Sam visits Del the next day to acquire a new amplifier tube, and finds Del and wife Tina having gotten the RV stuck. Sam manages to get it out onto the street. Del asks him why he will not play the show, and Sam begins to question why he is really doing all of this. He arrives at Quentin's garage and insists that the song Quentin wrote will be the final song, finally pushing him out of his comfort zone.

Feeling good about the outcome, Sam makes his way toward the street stage and is surprised to find Kate/Ann talking to the other three members on the stage, presumably telling them the actual origin of the songs they all assumed Sam wrote.

She confronts him and tells him that the incident and her association with it had so interfered with her life that she had to change her name and leave school.  She had been pursued and harassed by people and media alike, asking humiliating questions, even suggesting they had been members of a cult. Quentin asks Sam if it was true, and Sam acknowledges the truth for the first time. Quentin outright refuses to play the material and strikes Sam as he is walking away despite the other two trying to persuade him to play the material one time only, and then move on. Sam again goes into a drinking binge and returns home to the marina to find the Board had the area sealed with a chain link fence. Sam attempts to climb it and falls over to the opposite side, breaking the guitar neck of his guitar strapped to his back, ruining it.

The next morning, the scheduled sailing regatta Alaird warned him about is loudly underway.
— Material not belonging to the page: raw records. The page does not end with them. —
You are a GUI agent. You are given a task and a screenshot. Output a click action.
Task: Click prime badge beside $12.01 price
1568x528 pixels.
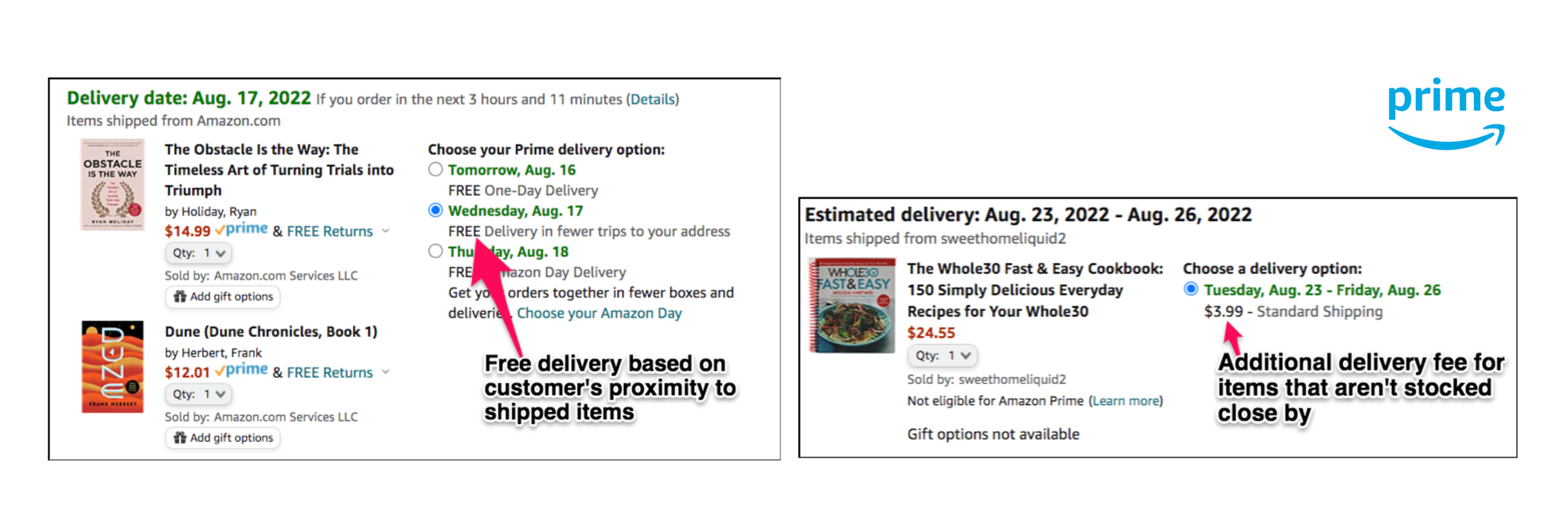coord(241,371)
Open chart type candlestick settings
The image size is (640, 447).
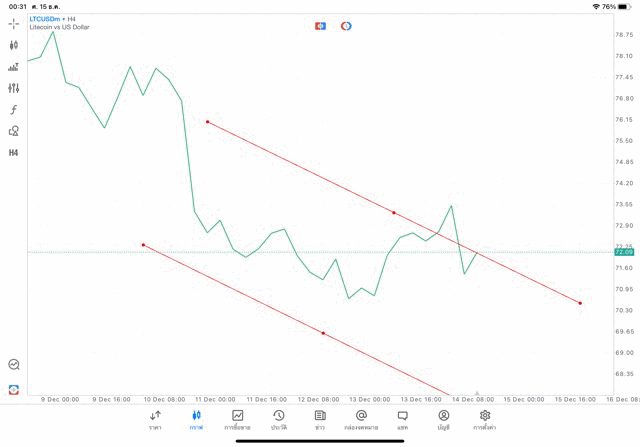(x=14, y=45)
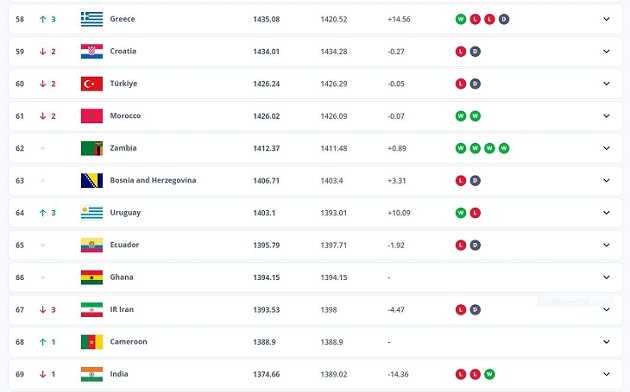Image resolution: width=630 pixels, height=392 pixels.
Task: Click the Greece flag icon
Action: point(92,19)
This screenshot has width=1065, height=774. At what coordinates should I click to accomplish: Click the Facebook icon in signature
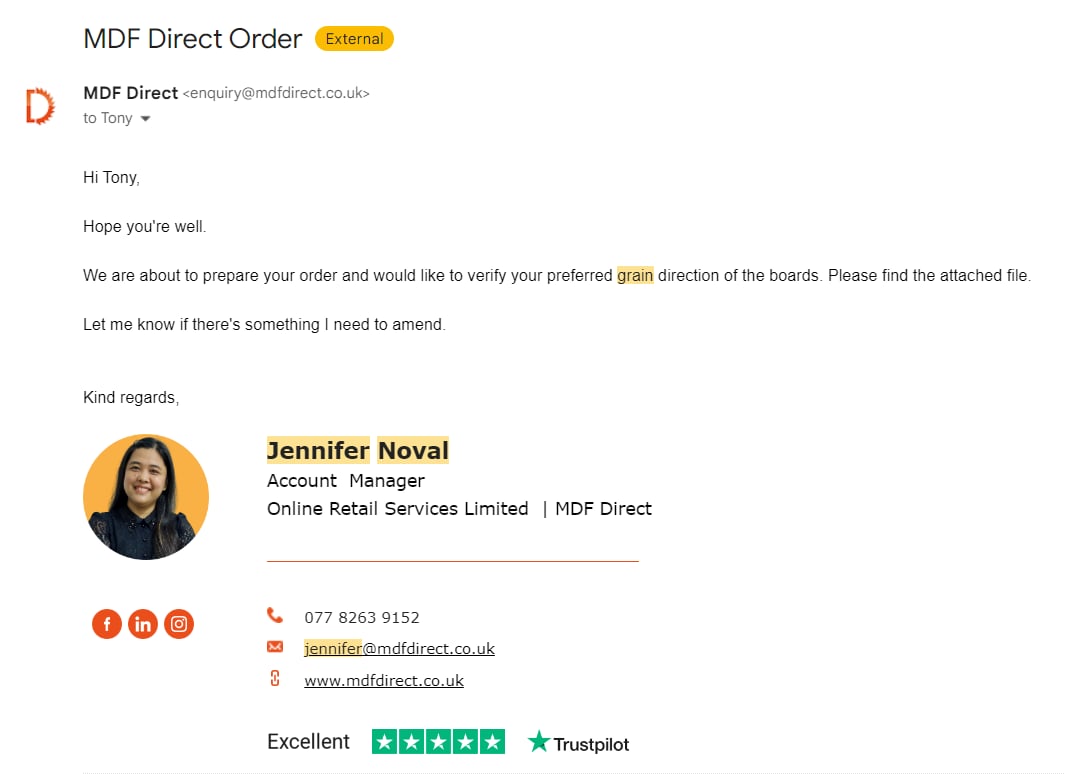[107, 625]
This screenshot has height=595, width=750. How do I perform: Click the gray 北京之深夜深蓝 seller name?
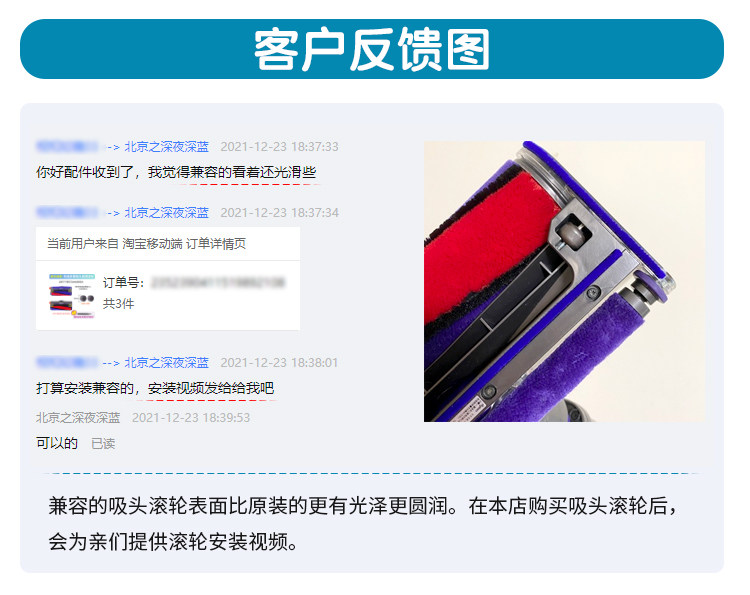[x=78, y=418]
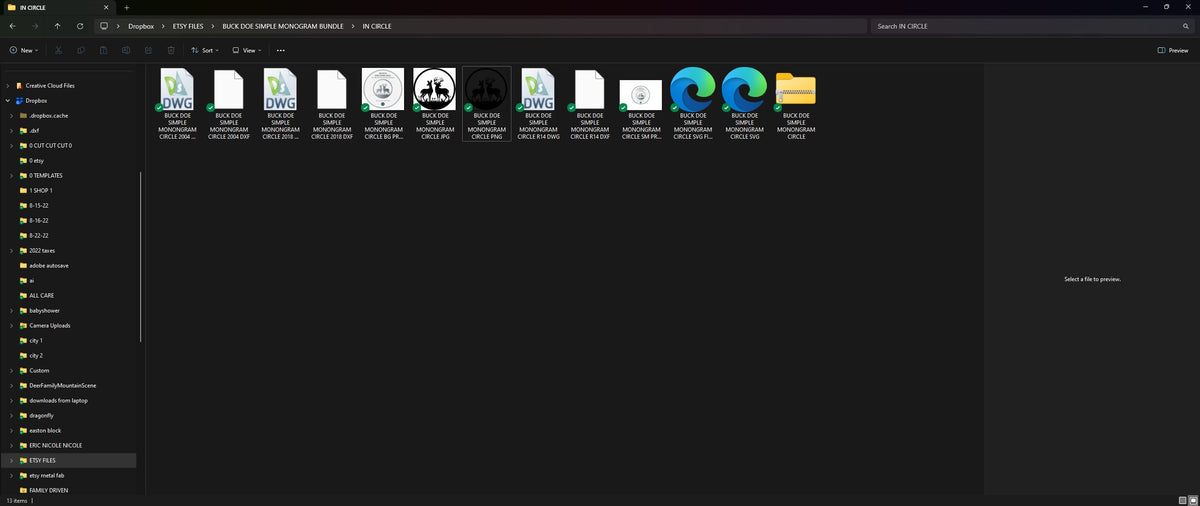Open the New dropdown menu
Viewport: 1200px width, 506px height.
(24, 50)
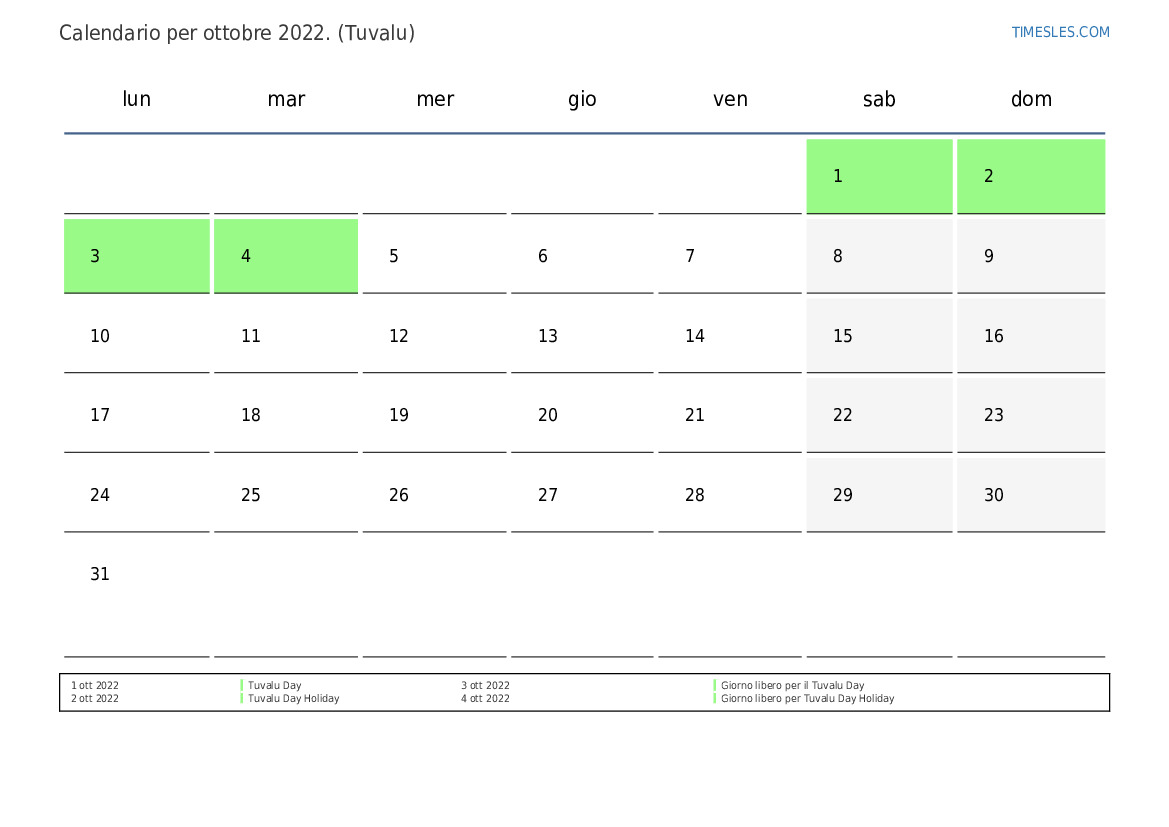
Task: Pick Sunday October 16 cell
Action: (x=1030, y=336)
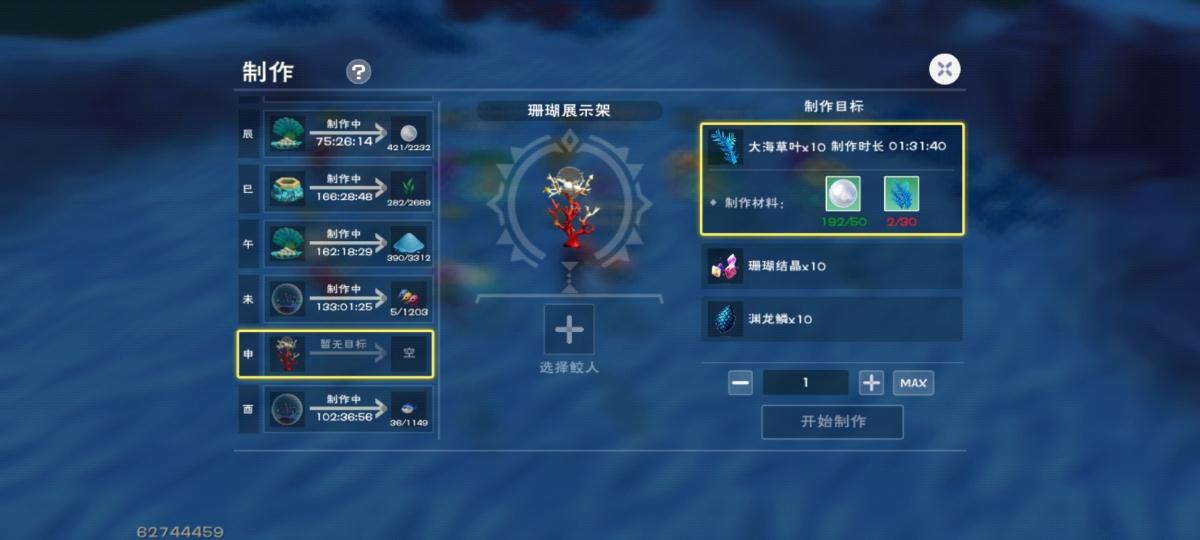Select the 申 slot red coral row
1200x540 pixels.
[336, 354]
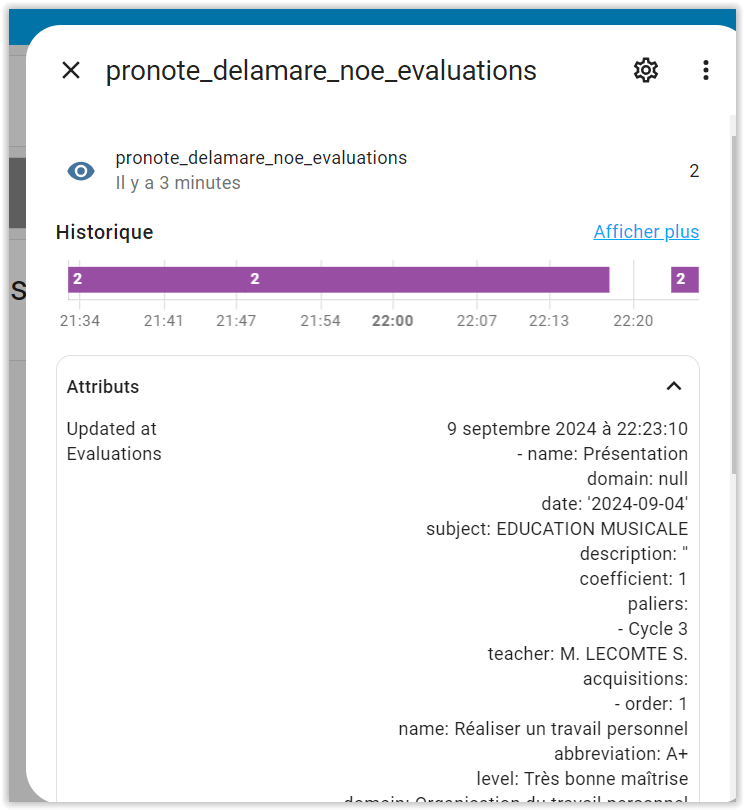744x810 pixels.
Task: Close the entity dialog with the X
Action: (x=71, y=70)
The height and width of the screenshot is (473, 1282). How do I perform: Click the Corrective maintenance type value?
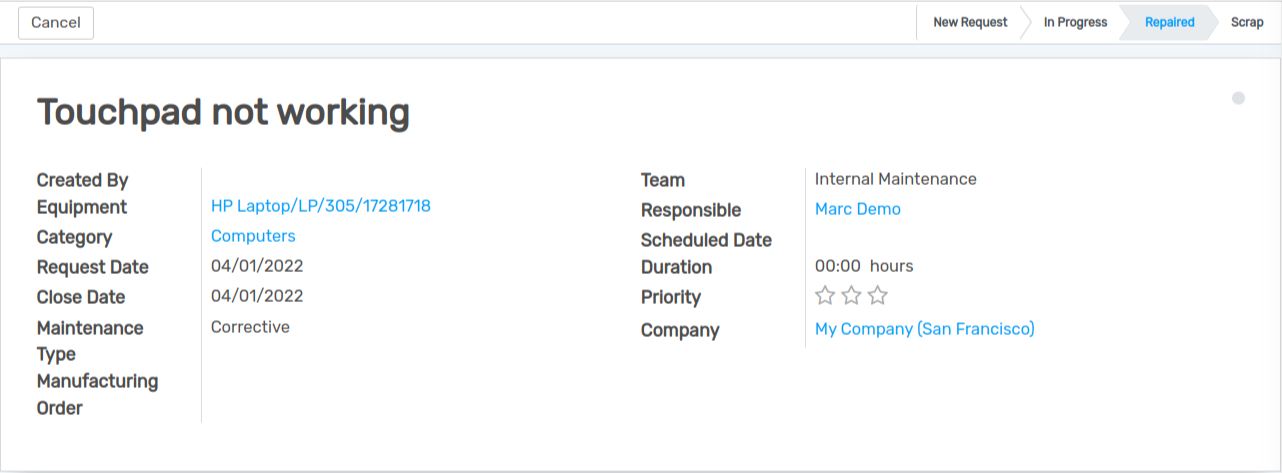click(250, 327)
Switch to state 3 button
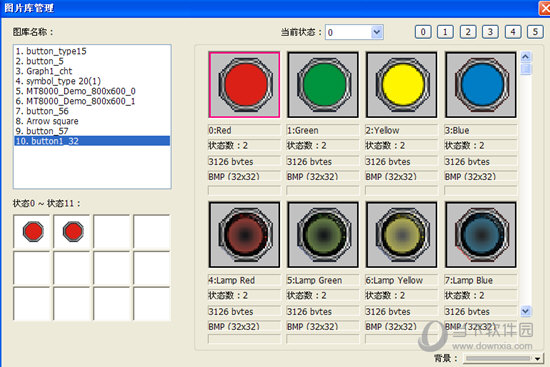 pos(490,32)
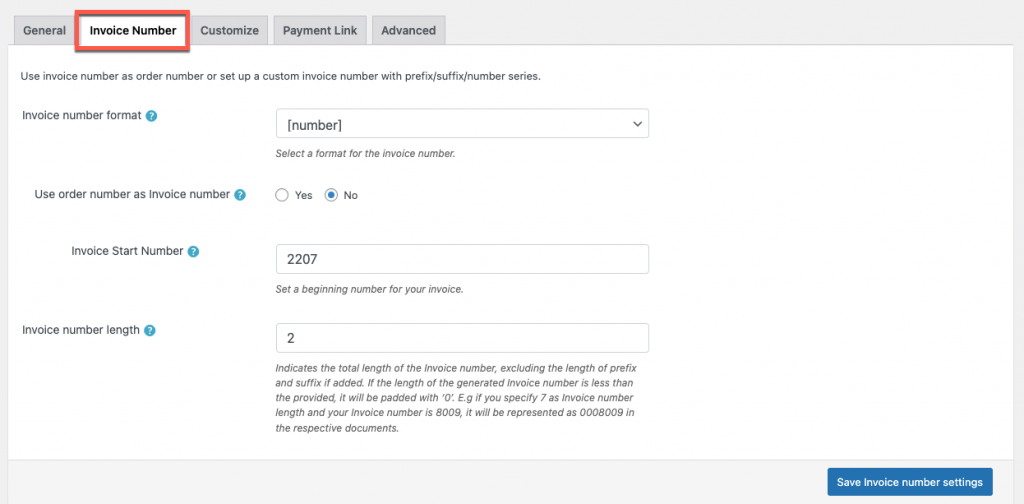Open the Customize tab

coord(229,31)
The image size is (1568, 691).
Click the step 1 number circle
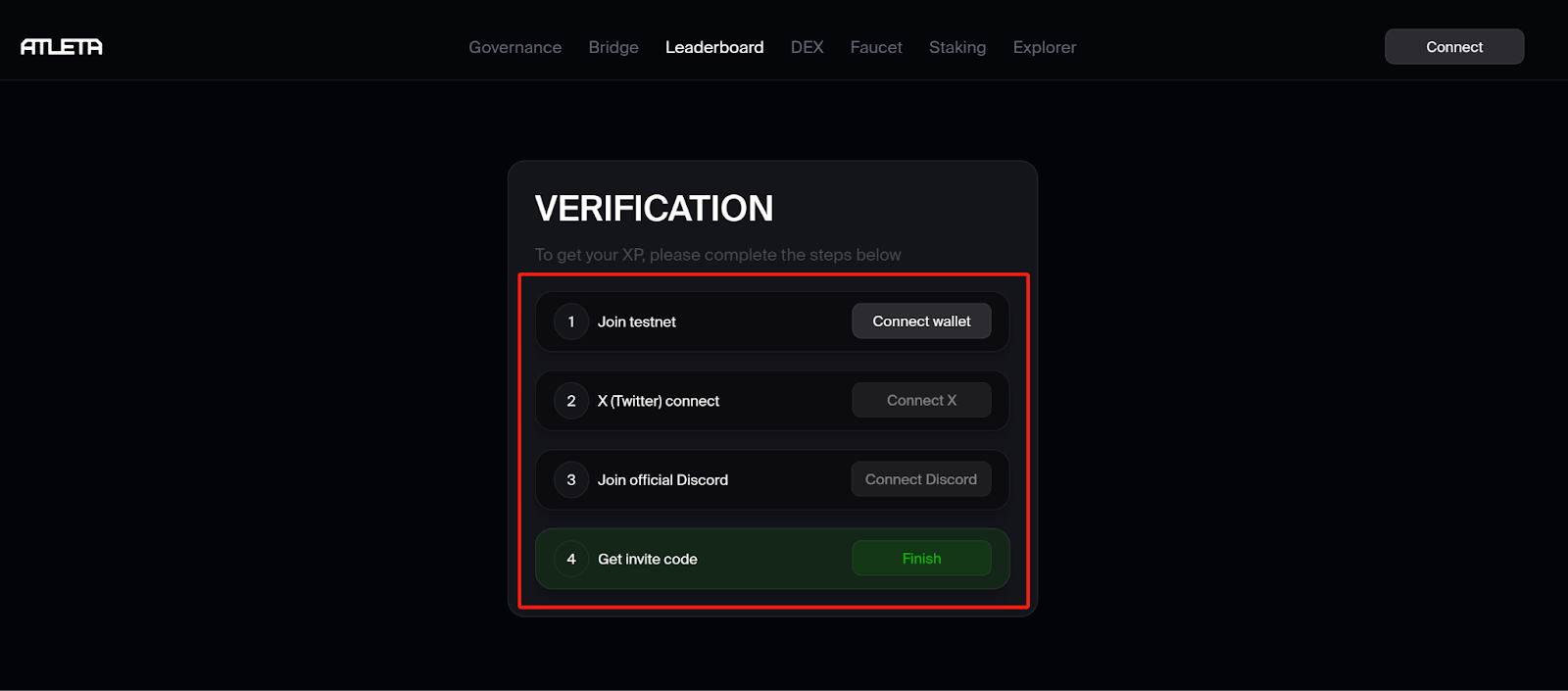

The sailboat procession is disrupted by Sam playing the 1812 Overture on his electric, sailing directly into the course of the other boats, and casting some over the sides of their own craft, for which Sam is arrested. He calls Del to bail him out and is surprised when Del tells him he knew who he was the entire time, but did not know the songs were written by Josh. The next day, Sam visits the site of the shooting, and finds the erected memorial identifying the shooting victims by name. Sam breaks down in tears of grief over the guilt of Josh's actions, but finally accepts that he has lost his own son despite what he has done. Sam then visits Emily, bringing her Josh's discs, and says that one day, the new baby will want to know who his half brother was beyond what history will paint him to be.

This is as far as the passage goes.